Equities and Bond Yields Up… Dollar and Price of Oil Slip
February 19, 2021
Share prices advanced 0.7% in South Korea, 0.6% in China, and 0.5% in Indonesia. European markets and U.S. futures are up, too, but equities fell in Japan, Australia, New Zealand, and Singapore.
Ten-year sovereign debt yields today climbed 6 basis pints in the U.K., 3 bps in the U.S. and Germany and one basis point in Japan.
The trade-weighted dollar slackened 0.4% and is close to a 1-month low. In bilateral terms, the dollar has lost 0.4% against sterling, which strengthened above $1.4000 for the first time in 34 months. The dollar dropped somewhat more than 1.0% against the New Zealand and Aussie currencies, 0.4% versus the euro, 0.3% vis-a-vis the loonie and 0.2% against the yen.

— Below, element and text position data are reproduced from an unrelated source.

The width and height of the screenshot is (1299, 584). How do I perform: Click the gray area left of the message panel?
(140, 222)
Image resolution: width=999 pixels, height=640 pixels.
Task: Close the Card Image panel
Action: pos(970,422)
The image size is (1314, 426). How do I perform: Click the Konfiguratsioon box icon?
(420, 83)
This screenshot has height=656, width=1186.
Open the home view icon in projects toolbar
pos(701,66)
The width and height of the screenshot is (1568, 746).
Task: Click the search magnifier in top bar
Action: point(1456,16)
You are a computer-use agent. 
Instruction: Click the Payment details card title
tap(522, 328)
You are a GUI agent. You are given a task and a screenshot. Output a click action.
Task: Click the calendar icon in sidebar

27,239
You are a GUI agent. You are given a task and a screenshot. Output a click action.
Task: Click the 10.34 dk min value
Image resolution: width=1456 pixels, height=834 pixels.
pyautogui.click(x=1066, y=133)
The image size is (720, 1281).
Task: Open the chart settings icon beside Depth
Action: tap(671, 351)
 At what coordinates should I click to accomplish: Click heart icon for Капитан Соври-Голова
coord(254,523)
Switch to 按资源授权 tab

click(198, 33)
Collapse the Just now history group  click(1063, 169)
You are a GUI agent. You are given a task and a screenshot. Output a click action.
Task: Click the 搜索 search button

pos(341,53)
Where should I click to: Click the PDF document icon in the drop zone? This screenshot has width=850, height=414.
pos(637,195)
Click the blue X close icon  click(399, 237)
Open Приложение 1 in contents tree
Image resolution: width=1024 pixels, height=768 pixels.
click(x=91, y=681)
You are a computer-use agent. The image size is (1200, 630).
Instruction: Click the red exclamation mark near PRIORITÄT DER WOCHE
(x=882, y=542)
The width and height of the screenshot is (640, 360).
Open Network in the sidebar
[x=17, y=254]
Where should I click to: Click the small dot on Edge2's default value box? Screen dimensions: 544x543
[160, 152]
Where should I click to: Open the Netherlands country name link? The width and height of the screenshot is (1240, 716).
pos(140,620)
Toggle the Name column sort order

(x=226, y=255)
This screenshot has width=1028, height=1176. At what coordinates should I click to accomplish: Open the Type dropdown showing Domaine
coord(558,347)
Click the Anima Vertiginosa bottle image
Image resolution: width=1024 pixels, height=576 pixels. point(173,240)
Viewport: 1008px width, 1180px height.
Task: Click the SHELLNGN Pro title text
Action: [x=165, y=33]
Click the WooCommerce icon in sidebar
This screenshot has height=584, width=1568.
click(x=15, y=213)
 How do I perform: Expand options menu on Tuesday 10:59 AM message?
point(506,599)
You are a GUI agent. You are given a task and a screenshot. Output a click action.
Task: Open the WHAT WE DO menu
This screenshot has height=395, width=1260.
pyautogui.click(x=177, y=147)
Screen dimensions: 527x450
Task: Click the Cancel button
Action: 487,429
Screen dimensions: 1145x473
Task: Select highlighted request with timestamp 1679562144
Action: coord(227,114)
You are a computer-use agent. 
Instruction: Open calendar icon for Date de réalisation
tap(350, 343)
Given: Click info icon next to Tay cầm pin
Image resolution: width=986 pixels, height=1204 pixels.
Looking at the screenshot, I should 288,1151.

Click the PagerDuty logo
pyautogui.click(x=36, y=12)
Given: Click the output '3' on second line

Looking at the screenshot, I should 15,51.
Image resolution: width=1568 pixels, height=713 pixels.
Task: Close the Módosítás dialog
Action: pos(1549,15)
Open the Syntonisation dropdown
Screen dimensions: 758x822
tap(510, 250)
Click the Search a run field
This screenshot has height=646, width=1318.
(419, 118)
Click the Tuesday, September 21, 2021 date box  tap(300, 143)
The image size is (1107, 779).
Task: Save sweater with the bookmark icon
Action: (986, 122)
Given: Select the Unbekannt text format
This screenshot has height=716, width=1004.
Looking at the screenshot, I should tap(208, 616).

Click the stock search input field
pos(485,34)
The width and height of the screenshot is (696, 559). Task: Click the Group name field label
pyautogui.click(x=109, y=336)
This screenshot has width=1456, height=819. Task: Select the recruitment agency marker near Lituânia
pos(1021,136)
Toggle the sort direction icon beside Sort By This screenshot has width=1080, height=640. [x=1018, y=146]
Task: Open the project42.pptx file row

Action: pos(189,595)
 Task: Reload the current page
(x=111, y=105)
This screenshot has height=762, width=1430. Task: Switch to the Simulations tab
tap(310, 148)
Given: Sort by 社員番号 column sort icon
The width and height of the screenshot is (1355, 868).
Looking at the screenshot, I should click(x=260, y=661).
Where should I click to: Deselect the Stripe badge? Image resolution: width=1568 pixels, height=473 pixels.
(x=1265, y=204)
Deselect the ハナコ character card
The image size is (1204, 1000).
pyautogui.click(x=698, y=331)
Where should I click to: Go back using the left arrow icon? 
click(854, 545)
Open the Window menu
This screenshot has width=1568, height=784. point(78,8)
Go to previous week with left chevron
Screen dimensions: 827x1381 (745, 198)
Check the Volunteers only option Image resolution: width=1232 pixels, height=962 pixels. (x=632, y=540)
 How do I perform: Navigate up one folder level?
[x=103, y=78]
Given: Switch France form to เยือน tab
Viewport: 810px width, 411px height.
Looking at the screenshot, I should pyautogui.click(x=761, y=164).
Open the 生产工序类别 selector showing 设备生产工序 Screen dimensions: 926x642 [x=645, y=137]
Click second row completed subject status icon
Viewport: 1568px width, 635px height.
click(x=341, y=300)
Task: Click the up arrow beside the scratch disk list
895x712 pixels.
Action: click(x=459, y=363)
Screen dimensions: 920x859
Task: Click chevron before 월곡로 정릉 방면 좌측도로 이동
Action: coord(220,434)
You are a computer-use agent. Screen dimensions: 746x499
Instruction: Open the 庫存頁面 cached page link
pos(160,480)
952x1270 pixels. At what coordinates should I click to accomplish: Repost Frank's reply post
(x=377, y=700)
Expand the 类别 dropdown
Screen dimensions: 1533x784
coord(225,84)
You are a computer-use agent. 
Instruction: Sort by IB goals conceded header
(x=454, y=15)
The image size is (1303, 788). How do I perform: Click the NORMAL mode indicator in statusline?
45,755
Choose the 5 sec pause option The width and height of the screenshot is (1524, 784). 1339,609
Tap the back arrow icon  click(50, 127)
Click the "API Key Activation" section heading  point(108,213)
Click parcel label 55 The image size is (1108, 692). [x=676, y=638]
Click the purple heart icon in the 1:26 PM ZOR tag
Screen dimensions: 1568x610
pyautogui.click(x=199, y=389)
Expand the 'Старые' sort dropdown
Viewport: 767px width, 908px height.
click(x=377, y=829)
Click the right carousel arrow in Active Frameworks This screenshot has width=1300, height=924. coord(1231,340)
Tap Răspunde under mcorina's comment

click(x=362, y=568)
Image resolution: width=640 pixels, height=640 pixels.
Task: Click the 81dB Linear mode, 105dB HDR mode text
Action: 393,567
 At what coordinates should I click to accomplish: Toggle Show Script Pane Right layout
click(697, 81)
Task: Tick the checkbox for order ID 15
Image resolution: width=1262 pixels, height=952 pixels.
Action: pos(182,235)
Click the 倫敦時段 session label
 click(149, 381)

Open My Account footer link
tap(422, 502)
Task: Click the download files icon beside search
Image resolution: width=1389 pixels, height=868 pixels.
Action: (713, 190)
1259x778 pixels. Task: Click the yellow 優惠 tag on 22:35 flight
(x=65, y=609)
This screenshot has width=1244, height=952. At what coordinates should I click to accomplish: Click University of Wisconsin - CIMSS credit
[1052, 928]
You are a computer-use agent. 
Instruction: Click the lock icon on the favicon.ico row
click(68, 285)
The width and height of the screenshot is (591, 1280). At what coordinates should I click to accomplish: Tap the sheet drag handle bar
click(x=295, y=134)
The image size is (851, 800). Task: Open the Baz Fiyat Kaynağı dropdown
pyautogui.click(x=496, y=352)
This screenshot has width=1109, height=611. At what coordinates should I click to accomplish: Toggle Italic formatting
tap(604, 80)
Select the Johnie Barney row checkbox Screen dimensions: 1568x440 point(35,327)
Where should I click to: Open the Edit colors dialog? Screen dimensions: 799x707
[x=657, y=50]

The price of West Texas Intermediate crude oil, which crested above $62/barrel yesterday has fallen back below $60. Gold has dipped 0.2%, and the bitcoin levitated further into unchartered territory at $52,904.
Preliminary purchasing manager survey results released today provide an early look at the month of February. There is continuing evidence of supply chain disruptions, yet better-than-expected manufacturing has mitigated the blow to services from a need to tighten lockdowns.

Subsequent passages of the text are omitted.